07 Sep 2022
Posted by Andrew Kantor
The latest FDA Report on The State of Pharmaceutical Quality (PDF) has an eyebrow-raising number: More than a third of samples checked for quality — 35% — weren’t compliant. And that’s a big jump.
In FY2020, only 16% of the samples tested were non-compliant. Throughout FY2021, that number increased by approximately 2.19 times to 35%.
The good(ish) news is that there’s a reason — the pandemic rush to produce meds and hand sanitizer. “Covid-19 drugs composed 25% of the non-compliant samples. Additionally, hand sanitizers amounted to 19%, while opioids accounted for 0%.”
There are still a couple of slots open for the 2022 class of LeadershipGPhA. This is the training ground for the men and women who’ll be helping set the direction of pharmacy in Georgia.
Don’t just read about changes to your practice, your employer, or your patients. Be part of the team at the steering wheel.
Get info about the program and apply at GPhA.org/leadershipgpha. Or just hope for the best.
The American Academy of Pediatrics has released its recommendations for flu shots for the kids. Essentially, it’s 620 words about how the flu is bad, shots are good, but sadly not everyone gets them. Then it gets to the important stuff, like new strains.
What’s probably of most interest to you is the table of which ages should get which vaccine — Afluria, Fluarix, FluLaval, Fluzone, etc. — and how much of it.
The vaccine formulations available for children are unchanged from last season, except the age indication for the cell culture-based inactivated influenza vaccine (IIV) Flucelvax Quadrivalent has been lowered to 6 months and older (previously indicated for 2 years and older), providing one more option for young children.
The Omicron-specific Covid boosters are arriving en masse this week, according to US health officials.

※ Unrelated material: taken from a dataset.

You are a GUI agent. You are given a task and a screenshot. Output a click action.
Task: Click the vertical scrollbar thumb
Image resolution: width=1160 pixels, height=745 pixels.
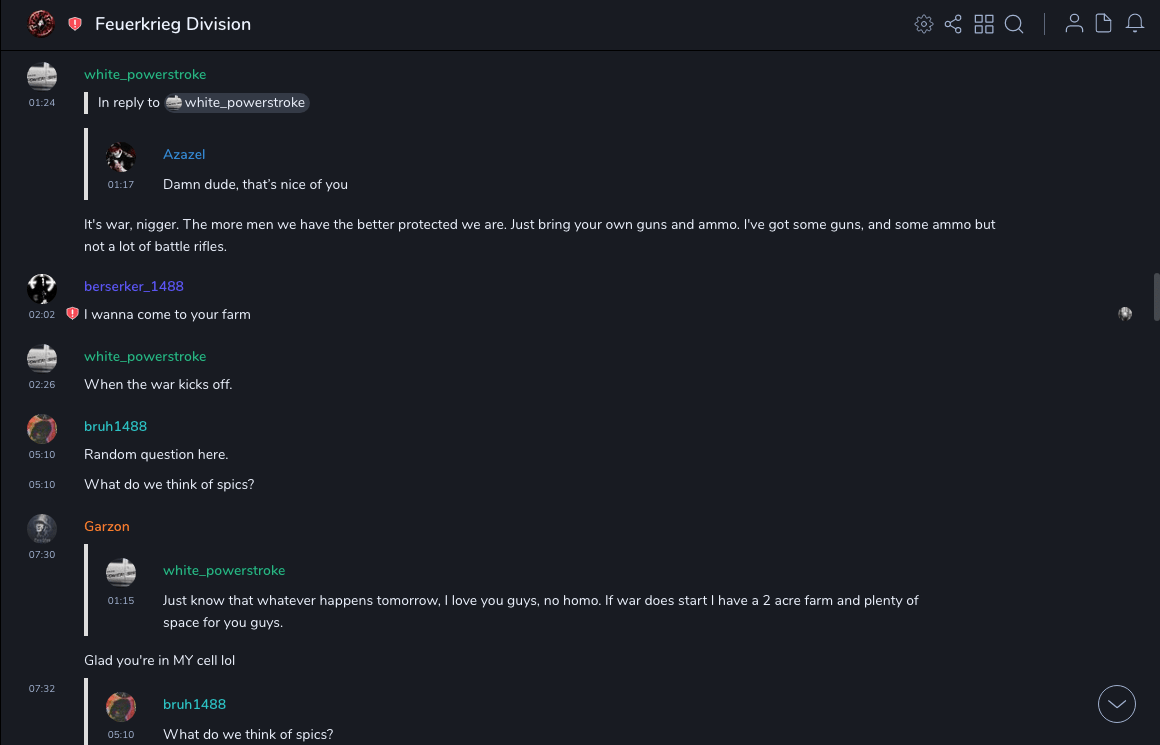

By the end of this week, 90% of Americans will live within five miles (8 km) of sites carrying updated vaccines, U.S. health secretary Xavier Becerra said.
The boosters will of course be free, and getting one with a flu shot is a good idea.
As for the future, the official rhetoric is now ‘We’ll probably just need boosters from now on’ … at least “in the absence of a dramatically different variant.”
A cybersecurity company has found that thousands of bots — computer programs that act like humans — have been using stolen credentials to log into accounts of major online pharmacies to steal prescription meds from real patients.
People often use the same password on multiple websites, so when it’s stolen from one, bots will try that same username/password combo on other sites. Like pharmacies’.
When they find a match, they can sell that access for big bucks to illicit drug dealers: “Wanna buy an XYZ Pharmacy account that has oxycodone?”
A criminal would log in to an account, initiate a fill, select the pharmacy at which they want to pick it up, then have someone collect it for them that’s not the intended customer.
So, which “major pharmacies” are being targeted? The company won’t say, “but among them were the top 10 pharmacies in the world.”
E-cig maker Juul continues to pay the price for marketing an addictive drug to kids. After an earlier payout to Arizona, Louisiana, North Carolina, and Washington, it’s now reached an “agreement in principle” to pay $440 million to 33 more states — yes, including Georgia — as a settlement for marketing high-nicotine vapes to kids.
It ain’t over, though. Juul is still facing lawsuits from nine other states, plus hundreds of personal suits by teenagers and others who say they became addicted to the company’s products.
Treating chronic pain is usually about trying to make life a little better; as one Austrian researcher put it, “often ineffective palliative treatments.” Opioids can help, but (as you might have heard) there are some issues with those.
Molecular biologists at the Austrian Academy of Sciences have made a bit of a breakthrough. They found that sensory neurons produce a metabolite called BH4, which is a driver of at least some kinds of chronic pain.
“The concentrations of BH4 correlated very well with the pain intensity. So, we naturally thought that this was a great pathway to target.”
But why make a new drug when there are a zillion existing ones? They screened 1,000 of them, and bingo! It turns out that fluphenazine — the antipsychotic — blocks the BH4 pathway and stops the pain. And not only that, it requires a very low dose … at least in mice.
Weird bonus: That BH4 pathway is also connected to lung cancers, meaning they’ve opened up a research opportunity there, too.
Yet another reason not to get your news from social media. As Forbes reports, according to mixed martial artist fighter Jake Shields, “the National institute [sic] of health added Ivermectin to the list of covid treatment [sic].”
No, no it didn’t. And yet, that was retweeted more than 15,000 times (although to be fair, many of those were probably laughing at him).
Australian neuroscientists reported in a new study that “Repeated Concussions Can Thicken the Skull”.